La Gazette de la grande ile

Neuf militaires noyés: Bien sûr, personne n’est responsable !

Publié le 20 décembre 2017

Véritable tragédie pour l’Armée, et peut-être même pour la nation, avec le décès de neuf militaires, samedi à Ambinanitromby, dans le district d’Ikongo. Il s’agit de six militaires, de deux gendarmes et d’un policier envoyés en renfort pour pacifier le chef-lieu de district, secoué par des émeutes. Ils faisaient partie d’un détachement transporté dans des camions de l’Armée. Au lieu-dit Ambinanitromby, le véhicule des victimes s’est engagé sur un radier malgré des eaux montantes et un courant violent. Une initiative hasardeuse et même imprudente donc. Au milieu des flots déchaînés, le véhicule est sorti de la voie et a basculé dans le torrent. Neuf éléments ont péri noyés tandis que vingt-et-un autres ont survécu.

Le régime minimise l’affaire et n’en fait que peu de cas. Il est vrai que sa responsabilité est engagée et il tente de ne pas se faire trop éclabousser. Un gros contraste donc entre le tam-tam de la propagande sur les « réalisations », et ce drame de grande ampleur que l’on s’efforce de passer sous silence. Le régime politique et l’Armée, complices dans la répression des libertés démocratiques, n’entendent pas être malmenés dans l’affaire. D’autant que le chef suprême des forces armées étant le président de la République, cet « incident » est particulièrement indésirable à l’approche de 2018…

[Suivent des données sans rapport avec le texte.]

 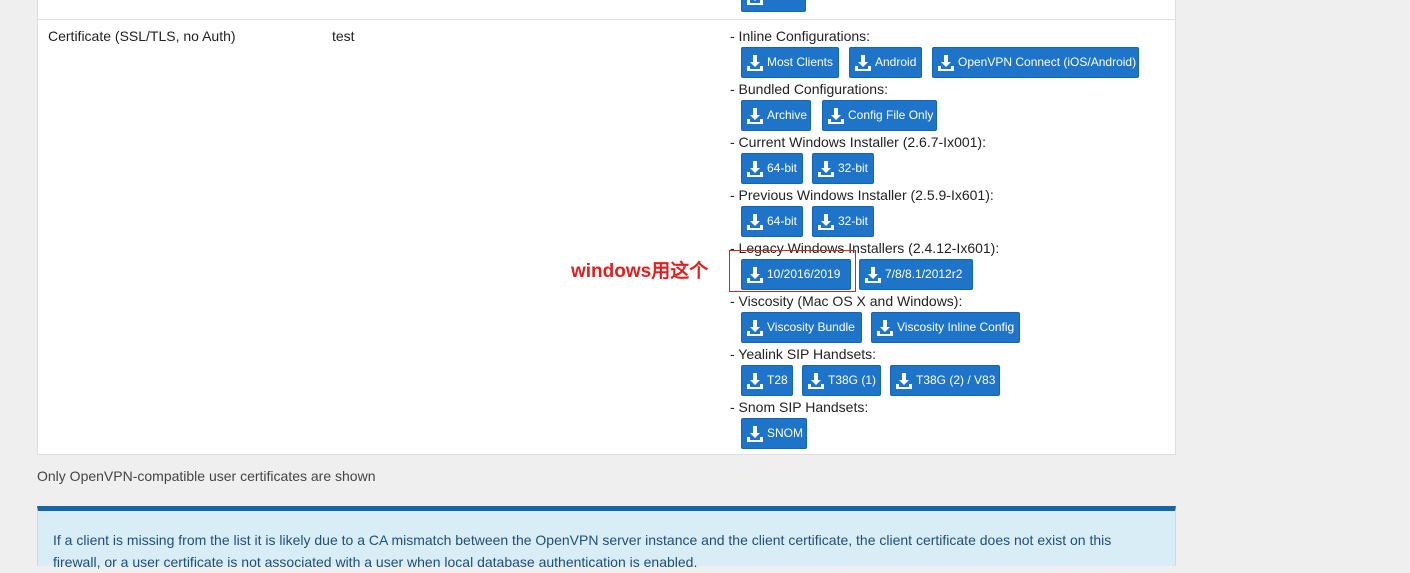 What do you see at coordinates (142, 36) in the screenshot?
I see `auth-method-cell: Certificate (SSL/TLS, no Auth)` at bounding box center [142, 36].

C’est que l’affaire met en évidence les insuffisances et les incompétences dans une Armée coachée par le chef suprême. L’envoi de renforts était une opération militaire, mais il a été mal préparé et n’a pas été conduit selon les règles. Désireux avant tout de ramener l’ordre et la stabilité dans les meilleurs délais, la hiérarchie a donné l’ordre du  « marche ou crève », c’est-à-dire de gagner la destination par tous les moyens et le plus rapidement possible. Résultat : des mesures de précaution, de rigueur dans ce genre d’opération, ont été omises. En avant du convoi par exemple, il n’y eut pas de reconnaissance qui aurait pu relever les dangers de l’itinéraire. Et le concours des habitants du pays n’a pas été sollicité pour s’assurer de la sûreté des ponts et radiers par exemple.

On mettra en doute encore une fois la valeur opérationnelle de notre Armée, et le niveau de l’instruction dans les centres de formation. De grosses erreurs tactiques ont coûté la vie à ces neuf militaires, mais gageons que dans la chaîne de commandement, qui a commis cette bourde, des généraux et des colonels ont figuré dans le tableau d’avancement de la semaine dernière… Il est vrai que le chef suprême des Armées se soucie avant tout de saupoudrer des gratifications chez les officiers, sans guère tenir compte des mérites et des qualifications… On notera que le convoi, étant appelé à traverser des cours d’eau des marais et des marécages en saison des pluies,  le commandement aurait dû sélectionner pour la mission des éléments qui savaient nager. Vu le bilan, tel n’a pas été le cas…

En tout cas, les gros bonnets du régime et les chefs de l’Armée ne se sont pas rendus  sur les lieux de l’accident contrairement à l’usage. Pas d’hommage aux décédés donc, ni de condoléances aux familles, les sans-grades n’étant que de la chair à canon.  Personne non plus ne veut porter la responsabilité du drame, et personne ne démissionnera. Il est vrai que cela ne se fait pas sous ce régime où tous les gros bonnets, civils ou militaires, s’agrippent à leurs postes et ne veulent les abandonner sous aucun prétexte. Il est vrai aussi que dans l’Armée, la démission doit être approuvée par l’autorité hiérarchique.  C’est-à-dire jusqu’en haut de la pyramide, mais le chef suprême ne veut certainement pas se plier à cet exercice. Car ce serait reconnaître sa propre responsabilité dans le drame. Ailleurs, des familles auraient intenté un procès pour « mise en danger de la vie d’autrui »…

Au cas où on reprocherait à l’Armée des manquements ou des négligences dans la tragédie d’Ikongo, le chef suprême a certainement déjà lancé l’ordre suivant aux officiers : « Couchez-vous ! ».